**Your instructions**:
Wherever the line with "You are a computer-use agent." sits in the listing below, transcribe from it up to and including the line with "Where should I", exactly, and leave the remaining lines out.

**Dataset records**:
|---|

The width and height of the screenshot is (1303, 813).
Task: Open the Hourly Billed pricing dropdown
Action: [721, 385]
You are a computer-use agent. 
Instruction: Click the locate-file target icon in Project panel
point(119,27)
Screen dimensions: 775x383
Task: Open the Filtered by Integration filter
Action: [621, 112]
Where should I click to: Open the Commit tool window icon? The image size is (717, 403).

|---|

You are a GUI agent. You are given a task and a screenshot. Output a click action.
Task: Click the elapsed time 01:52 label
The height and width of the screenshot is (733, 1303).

|---|

**Answer to the exercise**:
You are a computer-use agent. 
Instruction: Click the locate-file target icon in Project panel
point(119,27)
Screen dimensions: 775x383
Task: Open the Filtered by Integration filter
Action: [621, 112]
Where should I click to: Open the Commit tool window icon? The image size is (717, 403).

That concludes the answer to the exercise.